IL TEMA DELLA TERZA EDIZIONE 2009-2010

Le opere che hanno caratterizzato fino ad ora il Premio Sinestesie, a partire dall’esposizione pilota del 2005, hanno mostrato come le arti visive indaghino il fenomeno in special modo attraverso combinazioni sensoriali, quali vista/udito, vista/gusto, tatto/udito/vista e via di seguito, coinvolgendo i sensi in specifiche associazioni più che nella loro molteplicità.

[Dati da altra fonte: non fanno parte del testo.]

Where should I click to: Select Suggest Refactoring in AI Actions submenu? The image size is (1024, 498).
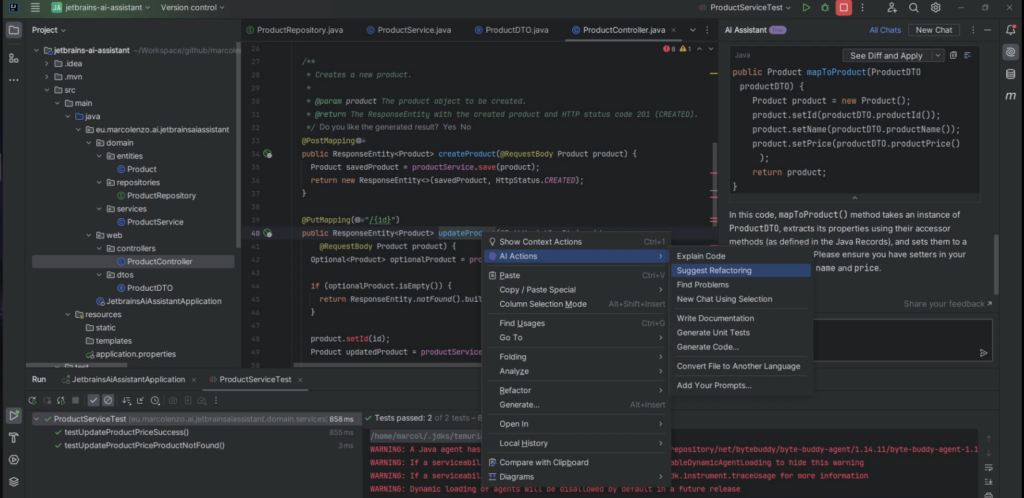coord(714,270)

A seguito dell’evento sismico, disastroso per L’Aquila e il suo territorio, che ha sconvolto e mutato la vita di tutti coloro che lo hanno vissuto e non solo, in questa nuova edizione del Premio il terremoto si impone come tema da esplorare, non solo per richiamare alla memoria la catastrofe, in modo che l’oblio non ne veli definitivamente il ricordo, ma anche perché il terremoto come fenomeno naturale ha interessato più che mai simultaneamente i cinque sensi: l’udito coinvolto dal suono del terremoto, sorta di boato o ruggito di una Madre Terra ribellatasi con tutta la sua onnipotenza, ma coinvolto anche dal rumore dei crolli e dalle grida delle persone; la vista polarizzata dalle macerie e dai numerosi feriti; l’olfatto punto dall’odore acre della polvere dei crolli e da quello ancor più penetrante del gas diffuso in ogni dove; il tatto scoperto improvvisamente al buio come unica risorsa per tentare di orientarsi e capire quanto fosse avvenuto; infine il gusto, il gusto secco della polvere ad irritare la gola o quello, infine meraviglioso, del cibo giunto dai soccorsi a ristorare dopo infinite ore di angoscia e annichilimento.

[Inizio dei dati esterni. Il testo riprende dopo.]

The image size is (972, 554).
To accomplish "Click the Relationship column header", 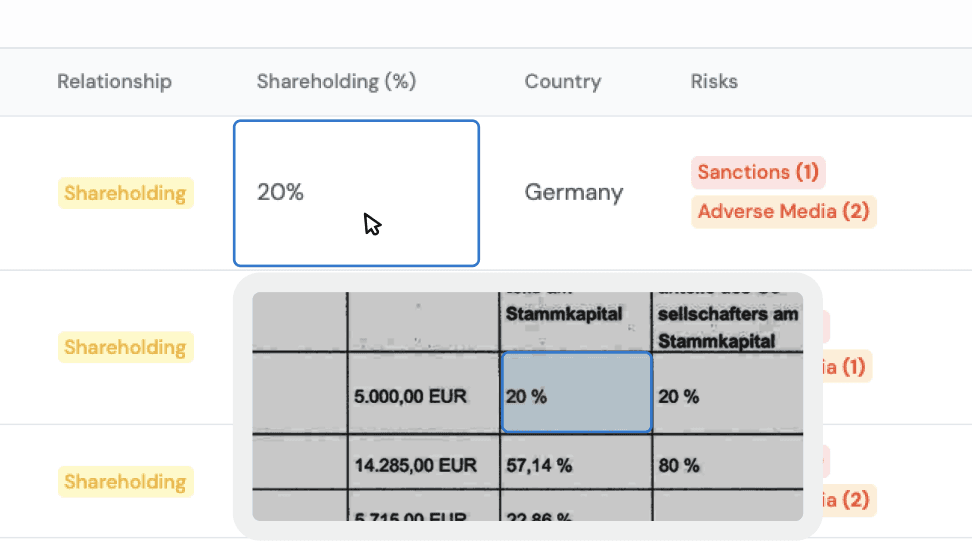I will tap(114, 81).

La natura del territorio sul quale viviamo fa sì che quasi ogni regione d’Italia sia stata interessata più o meno direttamente da eventi sismici: per questo la nuova edizione del Premio vuole spronare tutti gli artisti che hanno vissuto il terremoto in prima persona, così come tutti coloro che lo hanno sperimentato di riflesso, attraverso immagini e racconti giunti all’immaginario collettivo, ad indagare il terremoto come fenomeno non solo di natura geofisica ma anche plurisensoriale. All’arte si vuole affidare il compito di universalizzare l’esperienza che si è fatta di esso, innalzandola al livello superiore non solo del Bello, ma ancor più del Sublime, nell’accezione che quest’ultimo concetto assunse già nell’Estetica settecentesca, ad esempio nel pensiero del filosofo britannico Edmund Burke.